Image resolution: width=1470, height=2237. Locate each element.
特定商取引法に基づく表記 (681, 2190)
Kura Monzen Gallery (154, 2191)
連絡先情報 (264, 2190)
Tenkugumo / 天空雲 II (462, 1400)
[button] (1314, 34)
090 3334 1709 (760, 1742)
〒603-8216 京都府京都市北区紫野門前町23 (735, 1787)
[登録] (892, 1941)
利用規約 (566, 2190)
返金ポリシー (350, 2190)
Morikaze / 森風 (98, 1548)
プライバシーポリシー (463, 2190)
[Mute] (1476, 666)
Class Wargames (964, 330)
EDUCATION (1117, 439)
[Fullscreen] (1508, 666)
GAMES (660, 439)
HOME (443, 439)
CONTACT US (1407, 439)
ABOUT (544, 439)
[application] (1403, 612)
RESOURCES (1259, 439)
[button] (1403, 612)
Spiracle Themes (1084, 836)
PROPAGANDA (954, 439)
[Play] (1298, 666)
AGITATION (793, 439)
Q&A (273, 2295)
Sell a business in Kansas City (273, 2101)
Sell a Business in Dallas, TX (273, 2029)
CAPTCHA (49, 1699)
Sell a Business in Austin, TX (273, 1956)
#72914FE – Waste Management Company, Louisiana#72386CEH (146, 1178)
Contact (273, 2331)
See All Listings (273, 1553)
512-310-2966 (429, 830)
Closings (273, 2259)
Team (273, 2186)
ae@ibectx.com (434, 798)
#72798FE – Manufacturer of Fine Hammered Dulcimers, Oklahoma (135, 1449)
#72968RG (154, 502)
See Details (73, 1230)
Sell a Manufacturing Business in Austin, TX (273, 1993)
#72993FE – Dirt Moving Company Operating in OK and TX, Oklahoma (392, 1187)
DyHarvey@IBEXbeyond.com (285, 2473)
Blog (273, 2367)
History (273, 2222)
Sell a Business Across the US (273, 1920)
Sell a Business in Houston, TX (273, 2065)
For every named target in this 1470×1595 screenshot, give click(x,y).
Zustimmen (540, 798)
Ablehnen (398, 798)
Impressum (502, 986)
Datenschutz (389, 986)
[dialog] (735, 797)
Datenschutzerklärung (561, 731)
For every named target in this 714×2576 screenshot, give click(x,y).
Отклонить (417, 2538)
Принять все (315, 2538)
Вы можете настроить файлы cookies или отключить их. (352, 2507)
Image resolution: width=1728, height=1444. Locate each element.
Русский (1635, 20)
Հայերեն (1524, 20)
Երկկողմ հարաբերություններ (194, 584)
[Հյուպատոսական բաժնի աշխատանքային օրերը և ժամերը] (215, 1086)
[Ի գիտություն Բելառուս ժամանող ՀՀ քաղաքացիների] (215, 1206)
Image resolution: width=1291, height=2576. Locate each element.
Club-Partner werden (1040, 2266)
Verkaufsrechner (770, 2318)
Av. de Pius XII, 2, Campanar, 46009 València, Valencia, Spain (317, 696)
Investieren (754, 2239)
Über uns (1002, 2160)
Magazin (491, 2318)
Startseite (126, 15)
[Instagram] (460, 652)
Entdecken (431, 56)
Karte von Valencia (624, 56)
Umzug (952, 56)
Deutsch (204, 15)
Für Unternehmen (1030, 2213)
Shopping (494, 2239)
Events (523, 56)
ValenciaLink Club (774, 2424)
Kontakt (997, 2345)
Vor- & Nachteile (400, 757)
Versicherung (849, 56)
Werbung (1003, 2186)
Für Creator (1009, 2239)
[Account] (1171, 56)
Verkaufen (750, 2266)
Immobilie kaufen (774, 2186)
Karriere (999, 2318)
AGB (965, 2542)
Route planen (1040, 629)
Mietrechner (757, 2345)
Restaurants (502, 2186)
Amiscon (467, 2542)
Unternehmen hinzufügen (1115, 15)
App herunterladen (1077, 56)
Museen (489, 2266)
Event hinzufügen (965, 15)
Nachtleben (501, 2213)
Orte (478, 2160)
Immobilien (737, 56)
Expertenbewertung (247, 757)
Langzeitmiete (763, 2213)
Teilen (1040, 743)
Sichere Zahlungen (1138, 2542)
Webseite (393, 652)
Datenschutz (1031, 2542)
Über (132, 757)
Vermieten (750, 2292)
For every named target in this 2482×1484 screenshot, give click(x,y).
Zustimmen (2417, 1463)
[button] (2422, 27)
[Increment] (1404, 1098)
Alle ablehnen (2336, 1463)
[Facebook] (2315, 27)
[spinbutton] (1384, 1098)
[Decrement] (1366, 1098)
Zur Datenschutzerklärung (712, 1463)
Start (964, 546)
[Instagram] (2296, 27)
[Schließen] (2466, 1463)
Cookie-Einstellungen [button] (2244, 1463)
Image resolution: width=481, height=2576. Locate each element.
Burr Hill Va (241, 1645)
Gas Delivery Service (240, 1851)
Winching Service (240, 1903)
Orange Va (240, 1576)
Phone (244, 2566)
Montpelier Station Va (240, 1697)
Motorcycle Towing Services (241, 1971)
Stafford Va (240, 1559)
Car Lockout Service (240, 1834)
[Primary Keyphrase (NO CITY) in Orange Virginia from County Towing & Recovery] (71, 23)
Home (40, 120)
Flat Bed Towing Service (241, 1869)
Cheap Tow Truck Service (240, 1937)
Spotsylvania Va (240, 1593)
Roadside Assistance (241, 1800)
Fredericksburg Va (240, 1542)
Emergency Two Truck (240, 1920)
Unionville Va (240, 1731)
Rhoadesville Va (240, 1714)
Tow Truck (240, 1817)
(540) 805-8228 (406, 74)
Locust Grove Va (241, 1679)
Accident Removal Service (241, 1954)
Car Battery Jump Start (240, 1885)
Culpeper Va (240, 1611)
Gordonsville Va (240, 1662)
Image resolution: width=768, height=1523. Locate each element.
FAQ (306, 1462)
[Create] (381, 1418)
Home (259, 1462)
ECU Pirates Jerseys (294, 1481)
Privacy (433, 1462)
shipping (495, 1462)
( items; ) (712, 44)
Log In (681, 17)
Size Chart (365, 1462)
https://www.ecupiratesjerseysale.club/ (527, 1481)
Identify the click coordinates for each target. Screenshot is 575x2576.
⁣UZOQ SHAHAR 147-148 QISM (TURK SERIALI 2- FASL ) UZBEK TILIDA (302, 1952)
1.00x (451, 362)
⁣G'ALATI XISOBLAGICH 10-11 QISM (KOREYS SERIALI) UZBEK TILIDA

YOUR GOAL – The entire listing must be repeated without a single change.

ANSWER SPACE –
Image resolution: width=1470, height=2237. Locate each element.
特定商取引法に基づく表記 (681, 2190)
Kura Monzen Gallery (154, 2191)
連絡先情報 (264, 2190)
Tenkugumo / 天空雲 II (462, 1400)
[button] (1314, 34)
090 3334 1709 (760, 1742)
〒603-8216 京都府京都市北区紫野門前町23 (735, 1787)
[登録] (892, 1941)
利用規約 (566, 2190)
返金ポリシー (350, 2190)
Morikaze / 森風 (98, 1548)
プライバシーポリシー (463, 2190)
[Mute] (1476, 666)
Class Wargames (964, 330)
EDUCATION (1117, 439)
[Fullscreen] (1508, 666)
GAMES (660, 439)
HOME (443, 439)
CONTACT US (1407, 439)
ABOUT (544, 439)
[application] (1403, 612)
RESOURCES (1259, 439)
[button] (1403, 612)
Spiracle Themes (1084, 836)
PROPAGANDA (954, 439)
[Play] (1298, 666)
AGITATION (793, 439)
Q&A (273, 2295)
Sell a business in Kansas City (273, 2101)
Sell a Business in Dallas, TX (273, 2029)
CAPTCHA (49, 1699)
Sell a Business in Austin, TX (273, 1956)
#72914FE – Waste Management Company, Louisiana#72386CEH (146, 1178)
Contact (273, 2331)
See All Listings (273, 1553)
512-310-2966 (429, 830)
Closings (273, 2259)
Team (273, 2186)
ae@ibectx.com (434, 798)
#72798FE – Manufacturer of Fine Hammered Dulcimers, Oklahoma (135, 1449)
#72968RG (154, 502)
See Details (73, 1230)
Sell a Manufacturing Business in Austin, TX (273, 1993)
#72993FE – Dirt Moving Company Operating in OK and TX, Oklahoma (392, 1187)
DyHarvey@IBEXbeyond.com (285, 2473)
Blog (273, 2367)
History (273, 2222)
Sell a Business Across the US (273, 1920)
Sell a Business in Houston, TX (273, 2065)
For every named target in this 1470×1595 screenshot, give click(x,y).
Zustimmen (540, 798)
Ablehnen (398, 798)
Impressum (502, 986)
Datenschutz (389, 986)
[dialog] (735, 797)
Datenschutzerklärung (561, 731)
For every named target in this 714×2576 screenshot, give click(x,y).
Отклонить (417, 2538)
Принять все (315, 2538)
Вы можете настроить файлы cookies или отключить их. (352, 2507)
Image resolution: width=1728, height=1444. Locate each element.
Русский (1635, 20)
Հայերեն (1524, 20)
Երկկողմ հարաբերություններ (194, 584)
[Հյուպատոսական բաժնի աշխատանքային օրերը և ժամերը] (215, 1086)
[Ի գիտություն Բելառուս ժամանող ՀՀ քաղաքացիների] (215, 1206)
Image resolution: width=1291, height=2576. Locate each element.
Club-Partner werden (1040, 2266)
Verkaufsrechner (770, 2318)
Av. de Pius XII, 2, Campanar, 46009 València, Valencia, Spain (317, 696)
Investieren (754, 2239)
Über uns (1002, 2160)
Magazin (491, 2318)
Startseite (126, 15)
[Instagram] (460, 652)
Entdecken (431, 56)
Karte von Valencia (624, 56)
Umzug (952, 56)
Deutsch (204, 15)
Für Unternehmen (1030, 2213)
Shopping (494, 2239)
Events (523, 56)
ValenciaLink Club (774, 2424)
Kontakt (997, 2345)
Vor- & Nachteile (400, 757)
Versicherung (849, 56)
Werbung (1003, 2186)
Für Creator (1009, 2239)
[Account] (1171, 56)
Verkaufen (750, 2266)
Immobilie kaufen (774, 2186)
Karriere (999, 2318)
AGB (965, 2542)
Route planen (1040, 629)
Mietrechner (757, 2345)
Restaurants (502, 2186)
Amiscon (467, 2542)
Unternehmen hinzufügen (1115, 15)
App herunterladen (1077, 56)
Museen (489, 2266)
Event hinzufügen (965, 15)
Nachtleben (501, 2213)
Orte (478, 2160)
Immobilien (737, 56)
Expertenbewertung (247, 757)
Langzeitmiete (763, 2213)
Teilen (1040, 743)
Sichere Zahlungen (1138, 2542)
Webseite (393, 652)
Datenschutz (1031, 2542)
Über (132, 757)
Vermieten (750, 2292)
For every named target in this 2482×1484 screenshot, give click(x,y).
Zustimmen (2417, 1463)
[button] (2422, 27)
[Increment] (1404, 1098)
Alle ablehnen (2336, 1463)
[Facebook] (2315, 27)
[spinbutton] (1384, 1098)
[Decrement] (1366, 1098)
Zur Datenschutzerklärung (712, 1463)
Start (964, 546)
[Instagram] (2296, 27)
[Schließen] (2466, 1463)
Cookie-Einstellungen [button] (2244, 1463)
Image resolution: width=481, height=2576. Locate each element.
Burr Hill Va (241, 1645)
Gas Delivery Service (240, 1851)
Winching Service (240, 1903)
Orange Va (240, 1576)
Phone (244, 2566)
Montpelier Station Va (240, 1697)
Motorcycle Towing Services (241, 1971)
Stafford Va (240, 1559)
Car Lockout Service (240, 1834)
[Primary Keyphrase (NO CITY) in Orange Virginia from County Towing & Recovery] (71, 23)
Home (40, 120)
Flat Bed Towing Service (241, 1869)
Cheap Tow Truck Service (240, 1937)
Spotsylvania Va (240, 1593)
Roadside Assistance (241, 1800)
Fredericksburg Va (240, 1542)
Emergency Two Truck (240, 1920)
Unionville Va (240, 1731)
Rhoadesville Va (240, 1714)
Tow Truck (240, 1817)
(540) 805-8228 (406, 74)
Locust Grove Va (241, 1679)
Accident Removal Service (241, 1954)
Car Battery Jump Start (240, 1885)
Culpeper Va (240, 1611)
Gordonsville Va (240, 1662)
Image resolution: width=768, height=1523. Locate each element.
FAQ (306, 1462)
[Create] (381, 1418)
Home (259, 1462)
ECU Pirates Jerseys (294, 1481)
Privacy (433, 1462)
shipping (495, 1462)
( items; ) (712, 44)
Log In (681, 17)
Size Chart (365, 1462)
https://www.ecupiratesjerseysale.club/ (527, 1481)
Identify the click coordinates for each target. Screenshot is 575x2576.
⁣UZOQ SHAHAR 147-148 QISM (TURK SERIALI 2- FASL ) UZBEK TILIDA (302, 1952)
1.00x (451, 362)
⁣G'ALATI XISOBLAGICH 10-11 QISM (KOREYS SERIALI) UZBEK TILIDA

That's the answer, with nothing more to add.